Slipping and floundering up and down over the snow hummocks, worn to stony hardness by foot-passengers and ox-carts, which covered all the city streets, she made her way, in the teeth of a whistling wind, around to the bridge, and climbed the icy slope of the Verlettenberg.

There, with eyes turned wistfully northward, she studied long and anxiously every detail of the landscape. It lay in winter desolation, cold and still. Above the jumble of chimneys, gables, and snow-covered roofs in the near foreground there bristled the jagged line of the palisades. Beyond, as the island widened towards the mainland, the ground rose into high wooded hills, the leafless forests relieved here and there by rich masses of evergreens, while the interlying valleys were marked by white stretches where the thick, untrodden snow covered the frozen bouweries.
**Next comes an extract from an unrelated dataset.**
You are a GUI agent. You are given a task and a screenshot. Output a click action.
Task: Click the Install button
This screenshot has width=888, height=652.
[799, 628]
Again and again Hester intently scanned this whole region from river to river. A hawk soaring high in air, the pines and hemlocks of the distant forest billowing like ocean waves in the wind, the shadows of the clouds sweeping over the hills, the smoke curling up from a far-off farm-house, — these were the only signs of life and movement in the wide and varied scene.

What did Tryntie mean ?

The bleak wind, the hard, bright sun. the whity-gray sky, the outer solitude, — were these the comforting influences she sought ? Plainly Nature had no message for her. Thereupon, by a swift revulsion neither strange nor rare, she straightway yearned for the closer touch of her human kind. She bethought her of Catalina. Indeed, Catalina was intimately connected with this crisis. It was she who, however unconsciously, had brought it all about; who, whether by instinct or insight, had instantly detected the truth. Moreover, notwithstanding her caprices and fits of passion. Catalina’s loyalty was as steadfast as the sunshine. To Catalina she would go.
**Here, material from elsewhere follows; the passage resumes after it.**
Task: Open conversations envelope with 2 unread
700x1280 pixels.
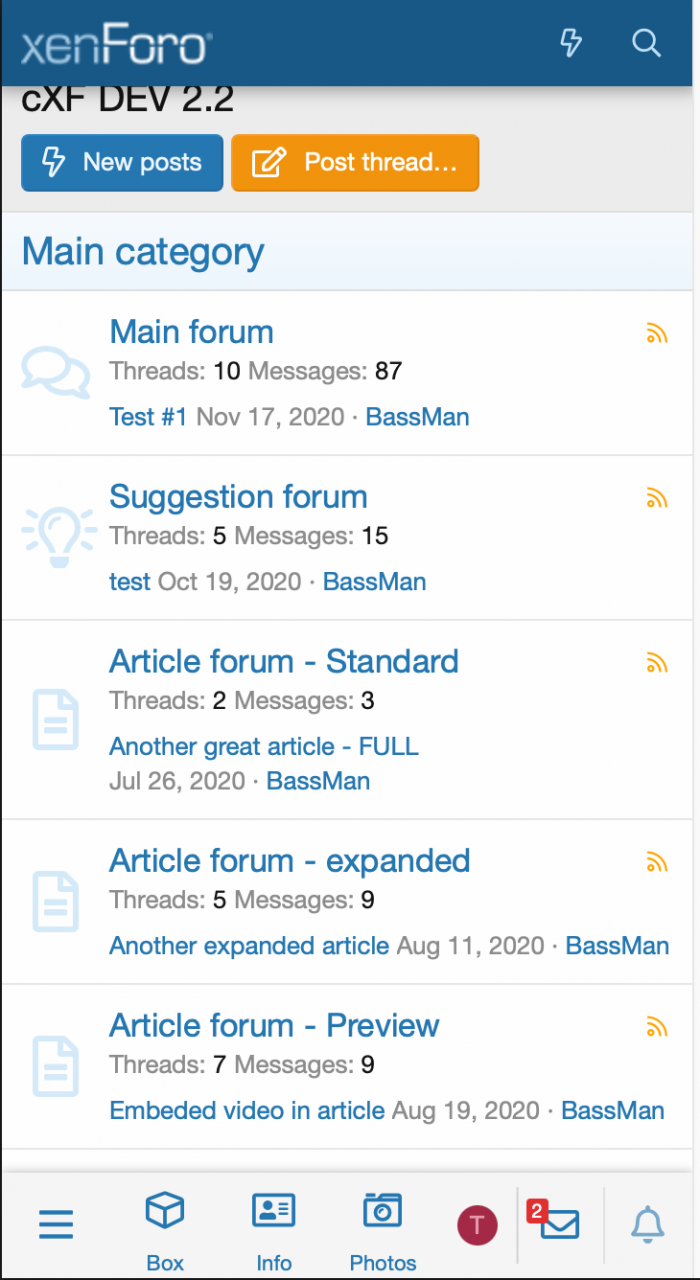Action: click(x=558, y=1223)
Down at the bottom of her father’s garden, where a miniature pond formed by the melting snow had frozen over, Catalina was found skating with her sisters. Hester stopped a moment to look on. The busy skater was reveling in her sport. With her fair hair blowing about, her eyes glowing, her cheeks well-nigh as bright as her scarlet hood, she was at the moment a sight to gaze upon. Despite the grotesque clumsiness of her dress, with its multitudinous petticoats and quiltings, despite the thick, shapeless shoes and clumsy Dutch skates which encumbered her feet, her figure asserted itself through all its uncouth wrappings in lines of grace and beauty.

Uttering a cry of joy at sight of Hester, she came plunging and staggering up through the drifts to welcome her. Filled with the abounding life, with the sense of power, with the madcap rollicking spirits, produced by vigorous exercise in the clear, cold air, she seized upon her friend with affectionate violence, hugged and kissed her, whirled her about, and dragged her breathless and protesting to the pond, where she fitted her, would she or no, to a pair of skates.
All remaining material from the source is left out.